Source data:
= = = =

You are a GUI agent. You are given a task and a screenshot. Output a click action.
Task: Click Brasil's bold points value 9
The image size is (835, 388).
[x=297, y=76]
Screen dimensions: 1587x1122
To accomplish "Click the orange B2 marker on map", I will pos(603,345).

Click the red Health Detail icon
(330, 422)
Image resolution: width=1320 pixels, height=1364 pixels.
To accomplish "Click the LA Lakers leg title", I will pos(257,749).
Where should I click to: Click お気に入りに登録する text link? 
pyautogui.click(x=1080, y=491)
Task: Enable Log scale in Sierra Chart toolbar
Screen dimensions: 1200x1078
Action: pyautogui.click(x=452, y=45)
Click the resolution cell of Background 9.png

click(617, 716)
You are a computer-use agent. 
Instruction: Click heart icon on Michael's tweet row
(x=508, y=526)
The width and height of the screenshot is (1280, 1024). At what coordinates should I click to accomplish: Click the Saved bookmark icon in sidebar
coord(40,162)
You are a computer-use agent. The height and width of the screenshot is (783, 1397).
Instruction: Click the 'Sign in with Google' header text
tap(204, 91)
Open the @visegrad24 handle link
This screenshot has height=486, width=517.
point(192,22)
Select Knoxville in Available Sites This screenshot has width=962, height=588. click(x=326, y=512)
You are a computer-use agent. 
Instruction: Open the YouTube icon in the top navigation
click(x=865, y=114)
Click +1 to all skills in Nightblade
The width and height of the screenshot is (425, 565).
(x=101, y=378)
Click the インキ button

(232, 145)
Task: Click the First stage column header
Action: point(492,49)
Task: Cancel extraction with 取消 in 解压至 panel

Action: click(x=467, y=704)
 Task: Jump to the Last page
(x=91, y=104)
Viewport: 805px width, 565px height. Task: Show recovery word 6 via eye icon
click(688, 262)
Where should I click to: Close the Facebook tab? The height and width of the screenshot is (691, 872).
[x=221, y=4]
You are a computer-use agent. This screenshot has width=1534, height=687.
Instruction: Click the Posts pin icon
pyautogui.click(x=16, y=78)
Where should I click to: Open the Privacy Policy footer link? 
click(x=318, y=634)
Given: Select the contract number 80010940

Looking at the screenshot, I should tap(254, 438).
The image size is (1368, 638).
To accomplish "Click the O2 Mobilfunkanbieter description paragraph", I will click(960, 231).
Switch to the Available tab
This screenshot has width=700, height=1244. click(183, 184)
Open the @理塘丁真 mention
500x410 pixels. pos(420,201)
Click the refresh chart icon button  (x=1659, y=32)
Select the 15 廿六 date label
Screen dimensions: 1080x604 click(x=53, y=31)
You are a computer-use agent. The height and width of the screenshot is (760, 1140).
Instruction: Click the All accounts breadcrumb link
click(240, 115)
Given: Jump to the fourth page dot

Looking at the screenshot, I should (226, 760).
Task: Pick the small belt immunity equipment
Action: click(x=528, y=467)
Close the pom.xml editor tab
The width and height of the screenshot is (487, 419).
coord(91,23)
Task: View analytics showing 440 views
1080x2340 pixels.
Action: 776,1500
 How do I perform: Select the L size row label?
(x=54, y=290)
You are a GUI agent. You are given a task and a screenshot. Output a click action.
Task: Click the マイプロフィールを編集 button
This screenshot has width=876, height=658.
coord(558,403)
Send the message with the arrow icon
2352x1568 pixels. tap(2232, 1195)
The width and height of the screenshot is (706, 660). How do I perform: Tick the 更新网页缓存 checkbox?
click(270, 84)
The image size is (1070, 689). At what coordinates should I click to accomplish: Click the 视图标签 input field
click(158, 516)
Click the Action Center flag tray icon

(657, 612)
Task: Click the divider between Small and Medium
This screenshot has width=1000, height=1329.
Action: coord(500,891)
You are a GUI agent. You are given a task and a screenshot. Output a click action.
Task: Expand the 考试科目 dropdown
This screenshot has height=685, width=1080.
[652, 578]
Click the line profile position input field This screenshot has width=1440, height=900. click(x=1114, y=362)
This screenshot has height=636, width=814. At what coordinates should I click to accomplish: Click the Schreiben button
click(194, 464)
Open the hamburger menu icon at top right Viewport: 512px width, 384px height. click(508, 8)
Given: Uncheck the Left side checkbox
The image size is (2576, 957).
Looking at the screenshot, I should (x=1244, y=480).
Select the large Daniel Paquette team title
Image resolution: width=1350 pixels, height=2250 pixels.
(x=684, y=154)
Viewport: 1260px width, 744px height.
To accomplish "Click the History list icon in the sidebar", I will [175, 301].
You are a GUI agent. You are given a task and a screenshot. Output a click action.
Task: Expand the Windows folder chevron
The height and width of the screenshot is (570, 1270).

= = = =

Task to carry out:
In the records above, find the line with "Given: Uncheck the Left side checkbox"; write out exactly that line and each one after it, stopping after the line with "Task: Expand the Windows folder chevron".

Exercise result:
Given: Uncheck the Left side checkbox
The image size is (2576, 957).
Looking at the screenshot, I should (x=1244, y=480).
Select the large Daniel Paquette team title
Image resolution: width=1350 pixels, height=2250 pixels.
(x=684, y=154)
Viewport: 1260px width, 744px height.
To accomplish "Click the History list icon in the sidebar", I will [175, 301].
You are a GUI agent. You are given a task and a screenshot. Output a click action.
Task: Expand the Windows folder chevron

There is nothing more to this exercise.